→ Your task: Please lay out everything from the start of the records down to the line containing "Action: click(520, 250)", with both ends included, as a JSON list of strings: one string for each line, blank lines left out. Leave the pictures out of the answer.

══ Listing ══

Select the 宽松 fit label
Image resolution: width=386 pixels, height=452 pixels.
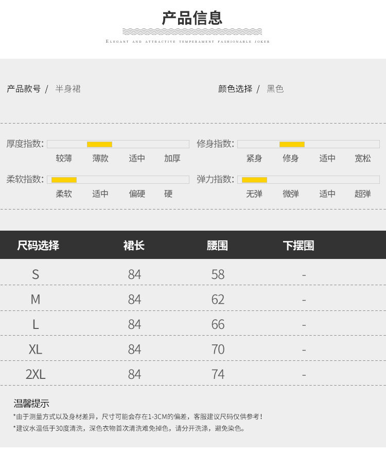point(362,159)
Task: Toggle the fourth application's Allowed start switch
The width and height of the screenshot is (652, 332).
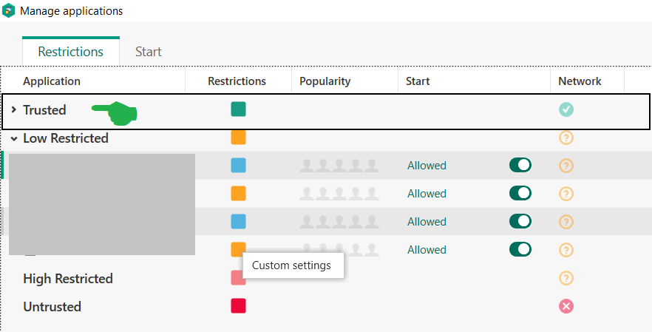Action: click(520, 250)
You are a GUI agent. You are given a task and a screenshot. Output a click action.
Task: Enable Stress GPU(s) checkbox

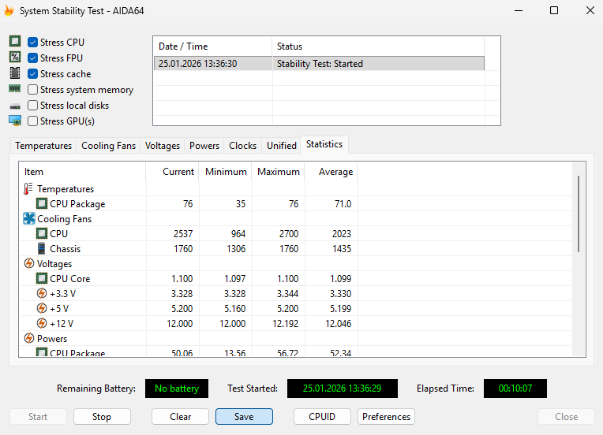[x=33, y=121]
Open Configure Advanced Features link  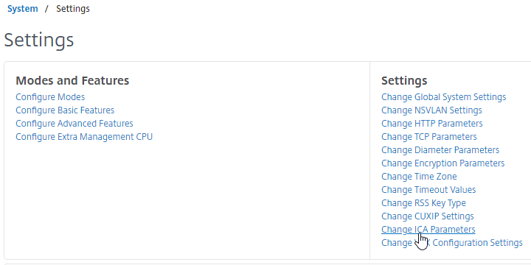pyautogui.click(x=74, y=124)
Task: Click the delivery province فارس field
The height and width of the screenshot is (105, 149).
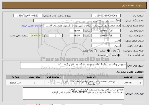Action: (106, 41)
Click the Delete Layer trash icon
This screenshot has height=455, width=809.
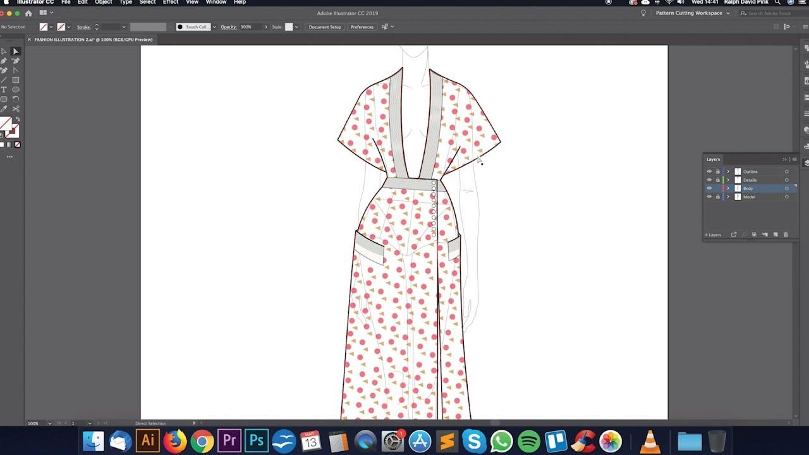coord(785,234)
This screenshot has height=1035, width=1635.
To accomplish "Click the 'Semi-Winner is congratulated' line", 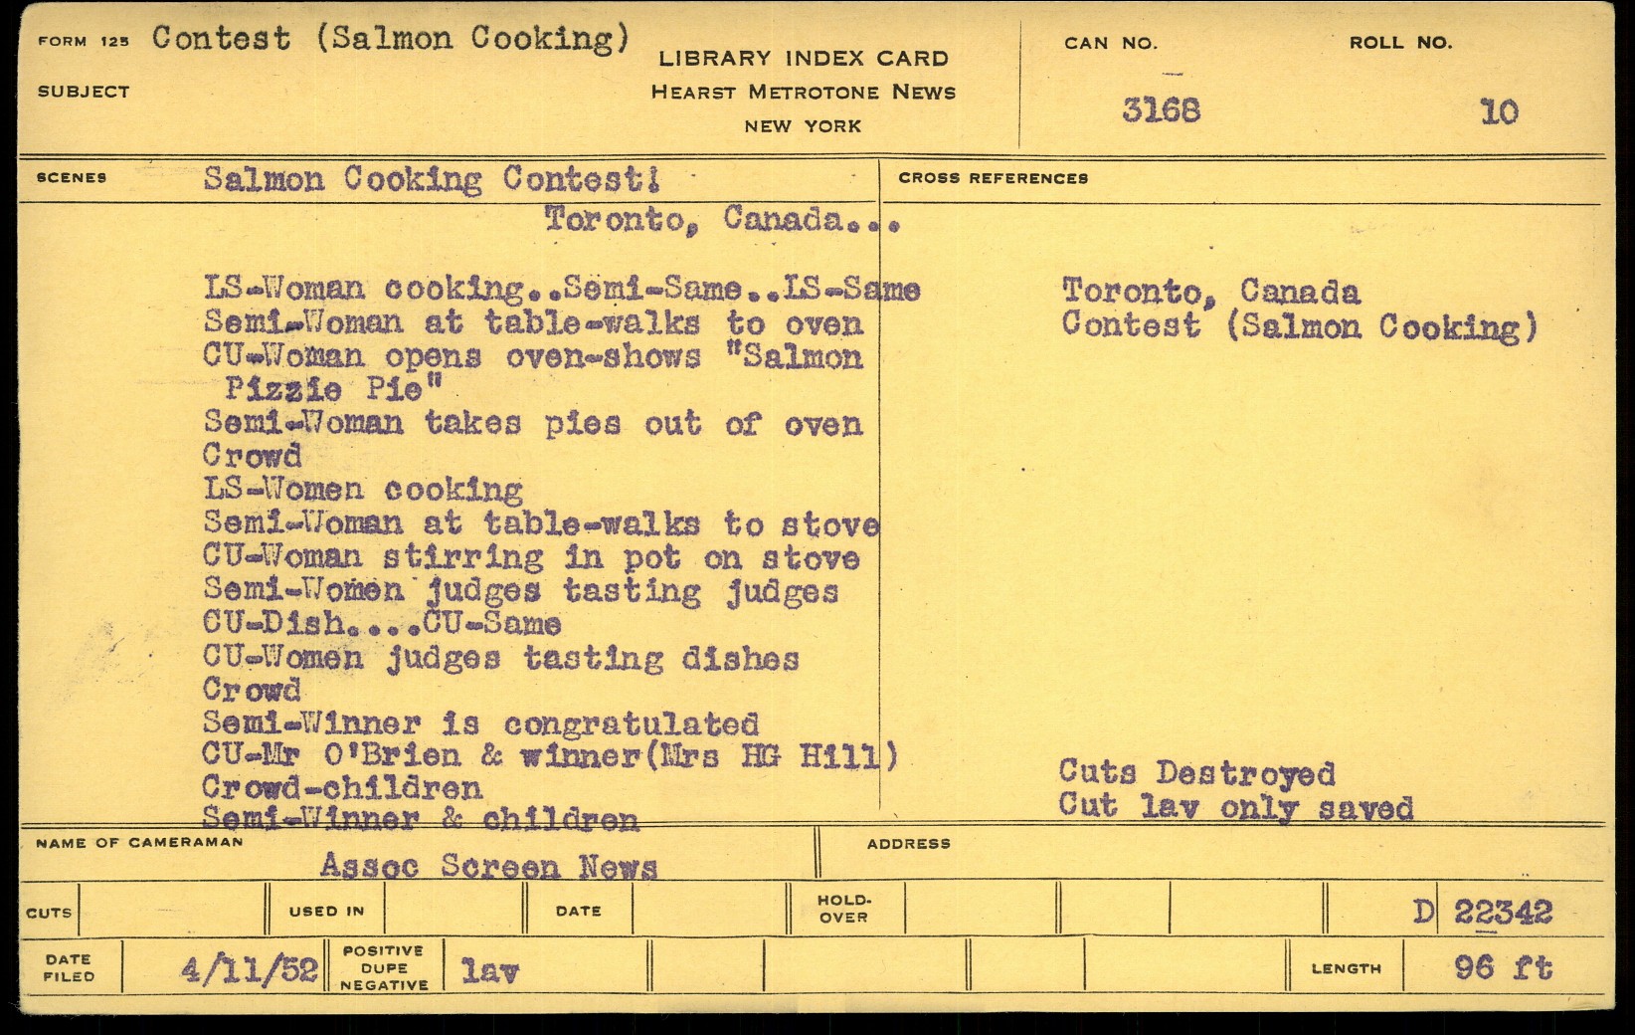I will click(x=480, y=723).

═══

→ Right answer:
[
  "Select the 宽松 fit label",
  "Image resolution: width=386 pixels, height=452 pixels.",
  "point(362,159)",
  "Task: Toggle the fourth application's Allowed start switch",
  "The width and height of the screenshot is (652, 332).",
  "Action: click(520, 250)"
]